▶ Texto proporcionado:
Desde su fundación en 2013, en la EDT trabajamos para cerrar brechas en educación. Hoy, ofrecemos un programa integral que no solo fortalece el rendimiento académico, también construye una base sólida para que nuestros estudiantes puedan seguir avanzando en su camino en la educación superior.

La equidad en educación es el corazón de la EDT. El ingreso al programa se basa en un riguroso proceso de selección que evalúa cinco dimensiones: talento académico, pensamiento lógico, conocimientos en matemáticas, autonomía y una entrevista personal. Este enfoque integral permite identificar, en jóvenes de liceos técnicos y humanistas de nuestras cuatro regiones de incidencia, no solo sus competencias cognitivas, sino también su compromiso, resiliencia y motivación para enfrentar con éxito la preparación universitaria.

El programa tiene una duración de dos años —mientras los y las estudiantes cursan tercero y cuarto medio— y no se limita a prepararlos para la Prueba de Acceso a la Educación Superior (PAES). Por el contrario, la EDT se sostiene en tres pilares:

Formación académica: clases dos días a la semana en matemáticas, habilidades comunicativas y otras competencias para un crecimiento integral.

▶ Datos en estudio:
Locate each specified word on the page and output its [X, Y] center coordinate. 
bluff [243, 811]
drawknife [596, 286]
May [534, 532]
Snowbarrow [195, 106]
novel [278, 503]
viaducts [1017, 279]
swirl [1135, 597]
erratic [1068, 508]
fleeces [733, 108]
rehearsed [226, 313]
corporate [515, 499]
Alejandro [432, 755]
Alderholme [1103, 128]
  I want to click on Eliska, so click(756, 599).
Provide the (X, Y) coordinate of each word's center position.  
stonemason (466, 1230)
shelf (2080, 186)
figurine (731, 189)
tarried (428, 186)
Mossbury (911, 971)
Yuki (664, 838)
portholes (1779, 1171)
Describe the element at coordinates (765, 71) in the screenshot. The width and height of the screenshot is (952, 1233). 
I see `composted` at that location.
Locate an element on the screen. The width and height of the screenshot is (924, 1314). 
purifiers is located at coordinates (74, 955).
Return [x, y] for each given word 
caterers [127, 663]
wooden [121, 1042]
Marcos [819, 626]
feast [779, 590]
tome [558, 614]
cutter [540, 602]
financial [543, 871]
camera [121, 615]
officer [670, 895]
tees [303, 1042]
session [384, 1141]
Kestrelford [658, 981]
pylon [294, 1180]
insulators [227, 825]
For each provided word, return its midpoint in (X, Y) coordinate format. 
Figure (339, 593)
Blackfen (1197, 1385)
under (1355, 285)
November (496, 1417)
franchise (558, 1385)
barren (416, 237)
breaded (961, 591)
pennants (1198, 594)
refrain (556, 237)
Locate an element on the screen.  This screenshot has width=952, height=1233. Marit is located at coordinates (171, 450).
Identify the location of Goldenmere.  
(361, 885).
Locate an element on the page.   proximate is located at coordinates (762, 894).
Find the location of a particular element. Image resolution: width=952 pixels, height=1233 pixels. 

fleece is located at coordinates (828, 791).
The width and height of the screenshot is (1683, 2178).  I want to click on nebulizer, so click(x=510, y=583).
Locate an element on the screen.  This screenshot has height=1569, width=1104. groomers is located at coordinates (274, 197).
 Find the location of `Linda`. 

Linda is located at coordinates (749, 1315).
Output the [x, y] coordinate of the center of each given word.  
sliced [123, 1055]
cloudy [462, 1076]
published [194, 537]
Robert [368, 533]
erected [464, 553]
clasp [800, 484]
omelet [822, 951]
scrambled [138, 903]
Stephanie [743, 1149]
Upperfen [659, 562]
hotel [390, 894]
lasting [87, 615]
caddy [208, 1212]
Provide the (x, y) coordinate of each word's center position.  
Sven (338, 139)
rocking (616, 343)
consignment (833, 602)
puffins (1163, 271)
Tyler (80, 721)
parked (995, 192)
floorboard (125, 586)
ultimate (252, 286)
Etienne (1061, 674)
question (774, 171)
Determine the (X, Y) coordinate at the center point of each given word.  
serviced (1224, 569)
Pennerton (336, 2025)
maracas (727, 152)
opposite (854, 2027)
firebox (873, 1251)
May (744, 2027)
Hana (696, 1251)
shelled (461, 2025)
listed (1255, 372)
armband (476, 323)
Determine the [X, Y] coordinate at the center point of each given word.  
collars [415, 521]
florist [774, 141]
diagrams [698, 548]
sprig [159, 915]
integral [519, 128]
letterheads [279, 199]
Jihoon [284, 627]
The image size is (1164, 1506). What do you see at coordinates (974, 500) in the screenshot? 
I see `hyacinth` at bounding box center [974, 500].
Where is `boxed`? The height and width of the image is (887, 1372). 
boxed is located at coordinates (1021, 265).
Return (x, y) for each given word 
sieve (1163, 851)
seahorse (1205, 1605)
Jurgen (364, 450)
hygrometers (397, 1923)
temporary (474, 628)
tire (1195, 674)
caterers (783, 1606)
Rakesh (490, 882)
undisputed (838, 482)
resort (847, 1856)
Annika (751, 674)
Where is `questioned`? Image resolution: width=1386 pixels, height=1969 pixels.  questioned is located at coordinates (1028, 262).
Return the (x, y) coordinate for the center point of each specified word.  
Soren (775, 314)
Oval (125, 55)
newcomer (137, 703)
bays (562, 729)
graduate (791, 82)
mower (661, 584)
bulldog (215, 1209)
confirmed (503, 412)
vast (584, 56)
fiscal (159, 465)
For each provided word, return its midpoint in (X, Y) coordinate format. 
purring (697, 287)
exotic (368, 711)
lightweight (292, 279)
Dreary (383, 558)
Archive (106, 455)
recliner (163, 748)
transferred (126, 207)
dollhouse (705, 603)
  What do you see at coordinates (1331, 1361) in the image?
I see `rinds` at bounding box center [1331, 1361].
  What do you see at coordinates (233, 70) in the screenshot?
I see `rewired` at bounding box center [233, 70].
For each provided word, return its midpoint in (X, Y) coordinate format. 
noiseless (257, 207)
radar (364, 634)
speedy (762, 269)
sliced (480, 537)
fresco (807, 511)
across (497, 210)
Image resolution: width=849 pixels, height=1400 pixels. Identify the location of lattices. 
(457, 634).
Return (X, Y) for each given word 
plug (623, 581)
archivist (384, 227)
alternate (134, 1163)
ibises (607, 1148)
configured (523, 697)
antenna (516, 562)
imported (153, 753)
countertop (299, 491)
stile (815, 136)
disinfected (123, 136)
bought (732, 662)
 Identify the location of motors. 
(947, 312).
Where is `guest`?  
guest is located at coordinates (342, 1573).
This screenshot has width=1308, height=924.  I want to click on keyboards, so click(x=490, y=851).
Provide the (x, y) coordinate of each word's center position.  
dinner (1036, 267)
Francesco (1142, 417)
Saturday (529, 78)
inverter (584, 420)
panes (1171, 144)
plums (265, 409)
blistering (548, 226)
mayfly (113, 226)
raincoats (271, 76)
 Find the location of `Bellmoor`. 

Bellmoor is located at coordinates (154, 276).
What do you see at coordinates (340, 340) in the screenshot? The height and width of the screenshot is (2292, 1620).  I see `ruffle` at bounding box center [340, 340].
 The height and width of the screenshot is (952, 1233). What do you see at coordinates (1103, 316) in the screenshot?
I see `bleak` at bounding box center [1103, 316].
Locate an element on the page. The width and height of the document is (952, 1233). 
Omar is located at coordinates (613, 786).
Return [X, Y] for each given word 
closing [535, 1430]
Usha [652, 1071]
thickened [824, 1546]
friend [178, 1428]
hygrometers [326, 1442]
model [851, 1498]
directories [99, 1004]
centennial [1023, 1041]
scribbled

▶ Enunciado: Reproduzca sin cambios el pasaje del texto sobre la EDT que va desde "Desde su fundación" hasta "la educación superior.", ambos incluidos. Los ítems no son necesarios para este trabajo.

▶ Resultado:
Desde su fundación en 2013, en la EDT trabajamos para cerrar brechas en educación. Hoy, ofrecemos un programa integral que no solo fortalece el rendimiento académico, también construye una base sólida para que nuestros estudiantes puedan seguir avanzando en su camino en la educación superior.